QUESTIONS:
a – Rewrite the paragraph of the rabbit-resistant landscaping text that begins "Rodents and other small animals" more briefly, keeping its main facts.
b – Carry on the rabbit-resistant landscaping text from the point where it stops.

Humane, Rabbit-resistant Landscaping Tips

By Evelyn Long

Rabbit-resistant landscaping

Rabbits are adorable, fuzzy creatures. Easter wouldn’t be the same without them, and many pet owners marvel at how intelligent and trainable these creatures can be. However, they have a dark side, costing approximately $600 million in crop damage for farmers annually.

This effect might not be nearly as dramatic for homeowners, but it can still mess with their gardens and flower beds. As cute as bunnies might be, their place is in the forest and field. Help homeowners keep their property safe with these humane, rabbit-resistant landscaping tips.

1. Make a munchable buffer zone

Keeping rabbits out of a vegetable garden can seem like a task akin to mucking the Augean stables. Before getting in the weeds with rabbit prevention, perhaps it’s time to consider the path of least resistance by building gardens and landscapes that coexist with nature.

Rabbits adore foods such as clover, lettuce and carrots. The easiest course could be to share. Plant a buffer zone of clover and other nibble-friendly plants around the other species that need protection, then incorporate some of the tips below — such as wire or physical barriers — to further guard homeowners’ favorite plants.

2. Keep grassy areas trimmed short

Rodents and other small animals like rabbits look for long grasses to build warm nests for winter, meaning they can survive, multiply and feast on freshly planted flowers in the spring. Lawn maintenance is still important throughout the fall to keep grasses trimmed so rabbits know to look elsewhere for a cozy home.

Homeowners can also look into more sculpted or hardscaping options close to their home to make maintenance less time intensive. Replace expanses of lawn with garden beds by placing heavy-duty mulch to house decorative rocks and plants. This means less mowing and more attractive curb appeal to boot.

3. Look for rabbit-repelling plants

Why not keep the family food stash fresh by taking a layered approach? Just as rabbits adore some foods, they shun others. Therefore, consider planting a barrier of plants they don’t like behind nibble rows, dividing usable produce from that shared with woodland kin.


Consider some of the following species, which also add beauty to the garden:

  • Foxgloves: This plant, from which scientists derive the heart medicine digitalis, does double duty in the garden. It repels rabbits while drawing bees and other pollinators, letting them work their magic on crops.
  • Lavender: This plant is heavenly when dried and placed in a pillowcase to help aid sleep. It also makes a relaxing tea for the evening while keeping bunnies at bay.
  • Mint: Mint is a useful herb homeowners can use in cooking.
  • Rosemary: This edible plant also contains antimicrobial properties for treating minor cuts and abrasions.

DATASET:
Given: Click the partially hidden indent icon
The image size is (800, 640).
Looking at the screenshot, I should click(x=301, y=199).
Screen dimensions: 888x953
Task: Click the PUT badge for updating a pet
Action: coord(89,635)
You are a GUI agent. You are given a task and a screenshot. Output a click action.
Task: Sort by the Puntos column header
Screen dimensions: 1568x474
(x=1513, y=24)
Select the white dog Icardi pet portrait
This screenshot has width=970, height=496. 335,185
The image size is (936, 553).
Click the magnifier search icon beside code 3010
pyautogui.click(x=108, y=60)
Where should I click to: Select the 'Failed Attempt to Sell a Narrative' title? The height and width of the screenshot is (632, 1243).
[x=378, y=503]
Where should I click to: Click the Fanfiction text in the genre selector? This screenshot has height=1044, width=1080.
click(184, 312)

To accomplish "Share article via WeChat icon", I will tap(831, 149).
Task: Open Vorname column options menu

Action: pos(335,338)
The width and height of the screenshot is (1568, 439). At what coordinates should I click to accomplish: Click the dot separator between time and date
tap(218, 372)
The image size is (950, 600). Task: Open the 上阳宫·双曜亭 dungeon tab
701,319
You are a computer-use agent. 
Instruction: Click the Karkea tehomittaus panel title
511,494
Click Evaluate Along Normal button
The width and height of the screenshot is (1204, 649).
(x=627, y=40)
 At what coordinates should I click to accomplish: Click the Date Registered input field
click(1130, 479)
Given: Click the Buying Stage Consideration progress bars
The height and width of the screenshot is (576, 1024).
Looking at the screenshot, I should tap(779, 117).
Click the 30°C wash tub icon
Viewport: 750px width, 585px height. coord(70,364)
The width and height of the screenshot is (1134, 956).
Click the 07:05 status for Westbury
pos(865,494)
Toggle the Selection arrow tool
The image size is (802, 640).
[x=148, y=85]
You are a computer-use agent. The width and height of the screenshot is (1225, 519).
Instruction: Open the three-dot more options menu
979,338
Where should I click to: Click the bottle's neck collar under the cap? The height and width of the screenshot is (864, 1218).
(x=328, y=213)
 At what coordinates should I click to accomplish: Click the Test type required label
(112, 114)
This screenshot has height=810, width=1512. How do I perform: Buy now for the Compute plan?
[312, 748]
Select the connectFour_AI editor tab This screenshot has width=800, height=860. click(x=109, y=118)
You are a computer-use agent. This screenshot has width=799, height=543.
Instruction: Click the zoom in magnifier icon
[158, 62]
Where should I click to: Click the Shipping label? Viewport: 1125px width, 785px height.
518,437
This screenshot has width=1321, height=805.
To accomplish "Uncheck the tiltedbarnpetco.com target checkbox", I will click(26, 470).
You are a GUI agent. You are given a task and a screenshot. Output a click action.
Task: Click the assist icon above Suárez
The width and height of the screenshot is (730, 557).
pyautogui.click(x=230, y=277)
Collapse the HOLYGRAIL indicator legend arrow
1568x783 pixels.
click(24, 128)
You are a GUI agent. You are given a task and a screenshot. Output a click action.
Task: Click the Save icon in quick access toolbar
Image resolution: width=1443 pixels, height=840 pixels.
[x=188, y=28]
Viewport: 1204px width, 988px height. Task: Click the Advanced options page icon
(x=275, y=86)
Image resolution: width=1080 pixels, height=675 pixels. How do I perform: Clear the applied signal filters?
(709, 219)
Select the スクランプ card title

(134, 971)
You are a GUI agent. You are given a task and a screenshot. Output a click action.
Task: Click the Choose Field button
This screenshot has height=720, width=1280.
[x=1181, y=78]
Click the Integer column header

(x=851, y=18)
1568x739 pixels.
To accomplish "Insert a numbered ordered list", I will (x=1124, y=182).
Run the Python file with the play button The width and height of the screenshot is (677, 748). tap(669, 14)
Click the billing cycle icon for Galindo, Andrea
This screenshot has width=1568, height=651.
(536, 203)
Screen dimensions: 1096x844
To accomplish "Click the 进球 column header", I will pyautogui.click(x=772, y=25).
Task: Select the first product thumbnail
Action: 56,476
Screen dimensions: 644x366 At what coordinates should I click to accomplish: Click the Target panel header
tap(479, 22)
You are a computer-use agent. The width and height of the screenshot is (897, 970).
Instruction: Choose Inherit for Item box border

RESPONSES BY TASK:
a – Rabbits and other small animals look for long grass to build warm winter nests, which helps them survive, multiply and eat freshly planted flowers in spring. Keeping grass trimmed through the fall makes rabbits look elsewhere for a home.

b –
4. Create physical barriers

Physical barriers can also keep bunnies at bay. The most common is chicken wire fencing. It’s readily available and relatively inexpensive. Wrap it around plants to keep bunnies from munching — they’ll often find ways under a full perimeter fence.

Another trick is to stick plastic forks around the bases of plants that rabbits should not touch. When the curious rabbit goes up to take a nibble, the unpleasant prick deters them from a second attempt.

5. Mix up some DIY repellent

Do your clients need some tactics they can try any time? Although it won’t be as effective in the long-term as physical barriers and landscaping maintenance, they can take some action in a pinch. Another humane idea to make landscaping rabbit resistant is to use all-natural DIY repellent.

Here are three recipes to try:

  • Tabasco sauce, dish detergent, crushed garlic and water.
  • Crushed black pepper, sliced chili, raw egg and water.
  • Chili powder, fresh eggs, milk and water .

Mix selected ingredients in a spray bottle. Spritz generously all over plants rabbits should not disturb.

6. Humanely trap and release

What if a homeowner ends up with a family of rabbits who seem quite comfortable in their yard? These critters may get up to some amusing antics, but keeping them around can do damage to a well-kept garden.

In such cases, property owners might want to invest in a humane trap, capturing the rabbits within and keeping them safe until enclosed. Then, take them to a woodland area far from home and release them.

Homeowners and their landscapers put a lot of hard work into their landscaping. No matter how adorable these creatures are, they don’t want bunnies wrecking it. Instead of suffering depleted crops, use the humane, rabbit-resistant landscaping tips above. Help your clients enjoy a more beautiful lawn and garden without harming these friendly four-legged critters.

Evelyn Long is a writer and editor focused on home building and construction. She is the co-founder of Renovated, a web magazine for the home industry.